Коттедж «У моря»: уютный тихий уголок близ небольшого зеленого леса, недалеко от атлантического побережья… Рядом находится очаровательнейшая деревушка, словно сошедшая со страниц сказки, теплая и идиллическая. В пешей доступности от домика – маяк Фанад, песчаные пляжи и многое другое. Вам гарантированы комфорт, уединение и спокойствие. Можно с животными.
Когда я читаю объявление, мое сердце сжимается, а уставший разум наполняют теплые воспоминания о давно ушедших временах, когда я проводила в этом местечке летние недели и слушала истории бабушки Молли – она любила рассказывать про свое детство.
Но потом я замечаю приписку мелким шрифтом.
«Коттедж „У моря“ закрыт на Рождество, – написано на страничке эйрбиэнби. – Просим прощения за доставленные неудобства. До встречи летом».
Ну разумеется.
По Ирландии разбросаны сотни похожих домиков, так что я открываю поиск и изучаю разные сайты, но все места, куда можно приехать с собакой, уже забронированы. Наивно было предполагать, что мне удастся реализовать странную, внезапную фантазию вырваться ненадолго из города. В конце концов, для всех это лучшее время в году. По крайней мере для всех, кроме меня.
Я возвращаюсь к фотографиям коттеджа «У моря»: он выглядит идеальным, прямо как с картинки. Не могу оторваться. Он словно забирается мне под кожу, манит в свои объятия.
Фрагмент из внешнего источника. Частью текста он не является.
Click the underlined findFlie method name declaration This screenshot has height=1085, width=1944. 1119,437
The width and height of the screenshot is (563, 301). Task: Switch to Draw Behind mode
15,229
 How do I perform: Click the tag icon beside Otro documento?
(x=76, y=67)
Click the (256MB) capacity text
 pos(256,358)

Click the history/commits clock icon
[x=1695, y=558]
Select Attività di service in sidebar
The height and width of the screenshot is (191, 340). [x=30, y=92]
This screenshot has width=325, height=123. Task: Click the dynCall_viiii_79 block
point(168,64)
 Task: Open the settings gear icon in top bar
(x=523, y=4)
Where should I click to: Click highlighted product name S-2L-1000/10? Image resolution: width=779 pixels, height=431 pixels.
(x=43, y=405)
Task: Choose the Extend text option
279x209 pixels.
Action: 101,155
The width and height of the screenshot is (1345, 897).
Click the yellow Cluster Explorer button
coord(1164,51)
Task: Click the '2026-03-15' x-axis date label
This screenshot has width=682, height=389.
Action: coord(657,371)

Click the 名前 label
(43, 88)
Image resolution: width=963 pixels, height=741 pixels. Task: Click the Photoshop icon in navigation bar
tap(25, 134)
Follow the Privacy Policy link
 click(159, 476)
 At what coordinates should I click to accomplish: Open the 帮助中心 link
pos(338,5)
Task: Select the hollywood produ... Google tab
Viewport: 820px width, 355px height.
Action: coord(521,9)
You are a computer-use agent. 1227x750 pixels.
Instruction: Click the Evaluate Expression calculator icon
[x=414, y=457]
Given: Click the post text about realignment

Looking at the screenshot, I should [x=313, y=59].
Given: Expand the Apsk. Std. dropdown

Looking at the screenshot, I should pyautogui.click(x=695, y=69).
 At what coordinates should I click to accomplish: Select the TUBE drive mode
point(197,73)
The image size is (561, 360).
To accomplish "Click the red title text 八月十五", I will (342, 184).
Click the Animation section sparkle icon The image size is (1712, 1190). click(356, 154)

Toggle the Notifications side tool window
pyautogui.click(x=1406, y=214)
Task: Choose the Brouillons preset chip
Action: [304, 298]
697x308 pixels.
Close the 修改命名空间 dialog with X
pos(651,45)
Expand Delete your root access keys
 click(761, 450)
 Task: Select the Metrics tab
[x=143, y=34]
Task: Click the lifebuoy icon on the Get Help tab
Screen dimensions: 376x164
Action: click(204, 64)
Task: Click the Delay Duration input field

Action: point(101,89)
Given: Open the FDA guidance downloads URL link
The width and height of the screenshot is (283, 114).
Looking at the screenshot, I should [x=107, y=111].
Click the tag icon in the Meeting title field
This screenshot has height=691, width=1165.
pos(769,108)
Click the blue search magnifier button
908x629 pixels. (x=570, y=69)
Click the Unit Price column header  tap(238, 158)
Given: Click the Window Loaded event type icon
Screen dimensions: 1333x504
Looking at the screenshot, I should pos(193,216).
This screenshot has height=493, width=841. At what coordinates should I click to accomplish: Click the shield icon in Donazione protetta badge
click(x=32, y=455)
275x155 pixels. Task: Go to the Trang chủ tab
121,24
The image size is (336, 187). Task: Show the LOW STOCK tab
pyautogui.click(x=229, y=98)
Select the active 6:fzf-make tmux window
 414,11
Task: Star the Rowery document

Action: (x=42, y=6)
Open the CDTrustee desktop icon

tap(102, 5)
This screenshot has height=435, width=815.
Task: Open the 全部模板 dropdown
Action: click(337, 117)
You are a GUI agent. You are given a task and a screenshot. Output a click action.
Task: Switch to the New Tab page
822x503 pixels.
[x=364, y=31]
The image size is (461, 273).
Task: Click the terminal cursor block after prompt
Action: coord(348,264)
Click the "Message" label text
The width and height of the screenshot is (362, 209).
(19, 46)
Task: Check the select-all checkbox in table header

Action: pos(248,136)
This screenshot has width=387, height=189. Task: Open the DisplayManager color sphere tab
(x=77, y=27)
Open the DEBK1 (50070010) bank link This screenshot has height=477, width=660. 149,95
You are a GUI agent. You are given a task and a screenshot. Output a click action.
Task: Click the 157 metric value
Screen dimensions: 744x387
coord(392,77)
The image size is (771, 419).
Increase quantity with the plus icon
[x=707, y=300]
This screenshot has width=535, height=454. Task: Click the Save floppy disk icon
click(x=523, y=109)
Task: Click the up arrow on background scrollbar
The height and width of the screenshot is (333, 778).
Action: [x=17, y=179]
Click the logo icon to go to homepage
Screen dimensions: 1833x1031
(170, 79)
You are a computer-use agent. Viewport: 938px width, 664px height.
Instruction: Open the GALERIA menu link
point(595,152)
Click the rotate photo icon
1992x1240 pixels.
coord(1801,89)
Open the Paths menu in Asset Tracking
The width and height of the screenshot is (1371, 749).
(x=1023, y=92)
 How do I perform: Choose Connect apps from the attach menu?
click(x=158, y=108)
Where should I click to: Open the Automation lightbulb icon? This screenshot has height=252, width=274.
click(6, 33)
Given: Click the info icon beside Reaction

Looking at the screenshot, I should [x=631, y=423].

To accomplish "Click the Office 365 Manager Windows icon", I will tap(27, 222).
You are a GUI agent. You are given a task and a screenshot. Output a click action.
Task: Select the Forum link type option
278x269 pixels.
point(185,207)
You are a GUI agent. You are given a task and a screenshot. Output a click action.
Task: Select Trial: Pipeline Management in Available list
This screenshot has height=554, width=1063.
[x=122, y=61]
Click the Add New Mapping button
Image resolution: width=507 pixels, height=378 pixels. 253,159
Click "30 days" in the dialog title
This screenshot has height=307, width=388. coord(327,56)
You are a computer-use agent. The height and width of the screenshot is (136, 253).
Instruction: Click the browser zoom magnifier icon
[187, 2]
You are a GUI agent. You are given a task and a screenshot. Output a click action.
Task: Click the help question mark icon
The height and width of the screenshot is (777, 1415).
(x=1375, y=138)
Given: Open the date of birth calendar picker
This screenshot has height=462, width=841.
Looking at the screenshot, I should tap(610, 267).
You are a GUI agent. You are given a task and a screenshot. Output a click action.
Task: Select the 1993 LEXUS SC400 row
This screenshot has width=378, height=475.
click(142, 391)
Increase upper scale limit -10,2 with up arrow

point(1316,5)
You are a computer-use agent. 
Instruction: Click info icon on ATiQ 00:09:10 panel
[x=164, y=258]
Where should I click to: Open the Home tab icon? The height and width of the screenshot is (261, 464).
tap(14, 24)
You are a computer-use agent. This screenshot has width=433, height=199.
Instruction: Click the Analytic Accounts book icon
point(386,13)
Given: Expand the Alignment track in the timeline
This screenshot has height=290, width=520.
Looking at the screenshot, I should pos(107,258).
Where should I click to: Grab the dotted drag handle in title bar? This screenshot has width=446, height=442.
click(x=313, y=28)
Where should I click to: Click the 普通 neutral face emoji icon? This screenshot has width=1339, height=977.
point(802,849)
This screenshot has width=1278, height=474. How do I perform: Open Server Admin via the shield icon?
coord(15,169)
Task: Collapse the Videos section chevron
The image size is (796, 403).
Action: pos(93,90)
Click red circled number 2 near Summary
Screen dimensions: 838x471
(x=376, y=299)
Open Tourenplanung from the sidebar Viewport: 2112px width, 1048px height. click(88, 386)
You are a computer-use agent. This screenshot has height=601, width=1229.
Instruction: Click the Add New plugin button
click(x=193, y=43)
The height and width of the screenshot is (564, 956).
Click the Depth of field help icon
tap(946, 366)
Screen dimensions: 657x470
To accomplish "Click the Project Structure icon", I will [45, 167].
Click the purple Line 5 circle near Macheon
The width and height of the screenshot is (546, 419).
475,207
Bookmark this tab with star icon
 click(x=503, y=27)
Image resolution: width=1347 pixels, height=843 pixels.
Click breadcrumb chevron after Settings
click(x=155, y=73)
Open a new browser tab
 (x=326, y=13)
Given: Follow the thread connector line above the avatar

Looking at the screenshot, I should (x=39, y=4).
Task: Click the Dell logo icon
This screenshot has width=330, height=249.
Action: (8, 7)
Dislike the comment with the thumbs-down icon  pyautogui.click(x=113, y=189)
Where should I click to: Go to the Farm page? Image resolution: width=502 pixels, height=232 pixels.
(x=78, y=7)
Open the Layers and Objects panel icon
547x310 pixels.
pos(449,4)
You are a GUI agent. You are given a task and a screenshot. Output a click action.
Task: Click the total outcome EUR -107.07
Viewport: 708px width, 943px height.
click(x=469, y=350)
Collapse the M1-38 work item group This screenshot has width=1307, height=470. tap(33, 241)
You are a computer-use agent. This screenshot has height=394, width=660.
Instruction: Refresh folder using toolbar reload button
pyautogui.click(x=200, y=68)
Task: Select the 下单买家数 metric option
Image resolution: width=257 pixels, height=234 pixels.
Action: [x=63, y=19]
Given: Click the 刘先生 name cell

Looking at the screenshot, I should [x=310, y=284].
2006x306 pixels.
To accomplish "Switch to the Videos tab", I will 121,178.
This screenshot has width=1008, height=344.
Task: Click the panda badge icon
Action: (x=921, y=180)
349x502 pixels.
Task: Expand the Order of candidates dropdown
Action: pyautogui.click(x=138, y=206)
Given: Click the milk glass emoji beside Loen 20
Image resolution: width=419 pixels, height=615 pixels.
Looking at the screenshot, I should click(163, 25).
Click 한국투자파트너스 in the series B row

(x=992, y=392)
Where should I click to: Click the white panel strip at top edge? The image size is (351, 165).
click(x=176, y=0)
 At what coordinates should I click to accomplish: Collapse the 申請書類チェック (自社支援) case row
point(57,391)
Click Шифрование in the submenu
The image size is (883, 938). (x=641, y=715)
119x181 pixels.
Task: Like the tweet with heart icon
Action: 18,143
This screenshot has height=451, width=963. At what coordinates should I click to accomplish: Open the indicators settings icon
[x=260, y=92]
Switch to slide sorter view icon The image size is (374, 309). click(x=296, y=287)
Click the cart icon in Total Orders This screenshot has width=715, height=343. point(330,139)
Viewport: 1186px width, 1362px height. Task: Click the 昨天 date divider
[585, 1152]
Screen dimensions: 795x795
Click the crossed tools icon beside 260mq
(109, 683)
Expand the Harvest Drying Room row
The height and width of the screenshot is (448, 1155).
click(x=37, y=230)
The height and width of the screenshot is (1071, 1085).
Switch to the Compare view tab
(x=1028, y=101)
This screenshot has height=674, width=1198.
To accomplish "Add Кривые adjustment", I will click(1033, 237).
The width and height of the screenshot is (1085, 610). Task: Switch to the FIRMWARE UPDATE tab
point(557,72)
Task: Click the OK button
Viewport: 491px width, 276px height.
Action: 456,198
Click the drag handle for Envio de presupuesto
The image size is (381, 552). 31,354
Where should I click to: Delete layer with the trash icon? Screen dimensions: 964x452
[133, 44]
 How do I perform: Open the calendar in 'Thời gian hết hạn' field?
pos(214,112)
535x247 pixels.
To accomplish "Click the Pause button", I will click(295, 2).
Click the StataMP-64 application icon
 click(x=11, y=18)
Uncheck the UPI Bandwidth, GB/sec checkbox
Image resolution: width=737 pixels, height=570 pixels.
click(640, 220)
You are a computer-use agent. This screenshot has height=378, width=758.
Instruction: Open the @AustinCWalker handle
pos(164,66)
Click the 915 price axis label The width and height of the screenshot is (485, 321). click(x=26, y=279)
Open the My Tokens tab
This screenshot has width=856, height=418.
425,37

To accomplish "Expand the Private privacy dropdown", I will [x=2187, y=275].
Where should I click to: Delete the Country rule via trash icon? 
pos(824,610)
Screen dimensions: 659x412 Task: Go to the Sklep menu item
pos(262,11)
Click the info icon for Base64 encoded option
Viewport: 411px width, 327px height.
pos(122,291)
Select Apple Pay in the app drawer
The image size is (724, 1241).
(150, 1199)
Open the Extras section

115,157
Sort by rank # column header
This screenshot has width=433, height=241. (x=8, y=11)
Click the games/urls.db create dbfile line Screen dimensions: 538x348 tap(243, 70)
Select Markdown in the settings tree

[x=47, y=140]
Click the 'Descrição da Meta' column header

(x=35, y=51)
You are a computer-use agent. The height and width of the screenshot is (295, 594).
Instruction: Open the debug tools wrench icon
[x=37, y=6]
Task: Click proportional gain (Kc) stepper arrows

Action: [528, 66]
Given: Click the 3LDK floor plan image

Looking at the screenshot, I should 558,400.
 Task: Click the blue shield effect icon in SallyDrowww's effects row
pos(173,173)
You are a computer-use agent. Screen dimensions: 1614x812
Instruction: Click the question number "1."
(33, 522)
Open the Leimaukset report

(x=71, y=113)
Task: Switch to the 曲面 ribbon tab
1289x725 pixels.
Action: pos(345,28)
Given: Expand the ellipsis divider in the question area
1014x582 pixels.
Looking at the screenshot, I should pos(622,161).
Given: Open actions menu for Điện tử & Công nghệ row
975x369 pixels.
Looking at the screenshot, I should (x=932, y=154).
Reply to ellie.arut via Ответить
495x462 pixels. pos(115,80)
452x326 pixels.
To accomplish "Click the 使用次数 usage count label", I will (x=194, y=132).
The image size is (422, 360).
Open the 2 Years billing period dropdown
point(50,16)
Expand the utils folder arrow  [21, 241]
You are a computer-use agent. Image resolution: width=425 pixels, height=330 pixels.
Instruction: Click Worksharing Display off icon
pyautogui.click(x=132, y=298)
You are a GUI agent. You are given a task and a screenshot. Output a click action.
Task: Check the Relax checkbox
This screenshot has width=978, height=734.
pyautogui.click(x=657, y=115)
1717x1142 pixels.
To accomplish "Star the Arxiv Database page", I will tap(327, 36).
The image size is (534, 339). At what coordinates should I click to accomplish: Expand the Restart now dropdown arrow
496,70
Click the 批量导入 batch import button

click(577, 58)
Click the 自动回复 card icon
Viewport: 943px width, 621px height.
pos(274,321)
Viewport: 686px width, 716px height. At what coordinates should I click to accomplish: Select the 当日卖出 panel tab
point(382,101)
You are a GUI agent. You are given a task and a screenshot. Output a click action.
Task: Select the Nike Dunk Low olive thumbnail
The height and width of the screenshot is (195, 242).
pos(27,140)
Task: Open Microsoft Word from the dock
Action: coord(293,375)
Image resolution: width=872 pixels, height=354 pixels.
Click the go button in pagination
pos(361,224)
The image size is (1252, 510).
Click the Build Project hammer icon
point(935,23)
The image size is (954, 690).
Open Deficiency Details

– Коттедж «У моря» закрыт на Рождество, – читаю я вслух, чтобы осознать, но этого так и не происходит. – Правила существуют, чтобы их нарушать, Джордж, – говорю я своей спящей собаке. – И у меня есть девиз: «Не попросишь – не получишь».
Может, утром я об этом сильно пожалею, но сейчас в животе у меня горит от нетерпения. Я хочу поехать туда больше всего на свете. Коттедж находится достаточно далеко от моей родной деревушки, так что от семьи я буду на приличном расстоянии, но если вдруг захочу заехать к ним на покаяние, то это будет осуществимо.
Я могла бы гулять с Джорджем по лесу и пляжу. Навестить ближайший маяк, чтобы успокоить душу прекрасными видами. Выпить горячий шоколад с пенкой в том милом местечке, где подают лучшие панкейки с кленовым сиропом и ягодами. Так кстати было бы прочистить голову от городского смога, и, кто знает, может, это будет последнее Рождество, которое я захочу провести одна? Может, это именно то, что мне нужно?
Не успев как следует все обдумать, я быстро нахожу в телефоне адрес электронной почты, которым не пользовалась уже давным-давно. Под боком скулит Джордж. Не знаю, хороший это знак или нет, но решаю счесть его за подбадривание. А потом, не думая больше ни о чем, принимаюсь печатать.
Это я.
Пишу я, хотя и знаю, что для праздных переписок уже поздновато, особенно вот так, без предупреждения.
Слушай, понимаю, что это неожиданно и что вы сейчас закрыты для гостей… Я знаю, что ставлю тебя в очень неловкое положение своей просьбой… но мне очень нужно вырваться из города, а везде уже занято.
Я ненадолго задумываюсь, но чего уже стесняться.
Если ты согласишься, я буду навеки благодарна. Обещаю, ты даже не узнаешь, что я там. Но если откажешься, я, конечно, пойму.
В общем, как бы там ни было, я надеюсь, вы все в порядке. Желаю отличного Рождества. Очень люблю. Роуз.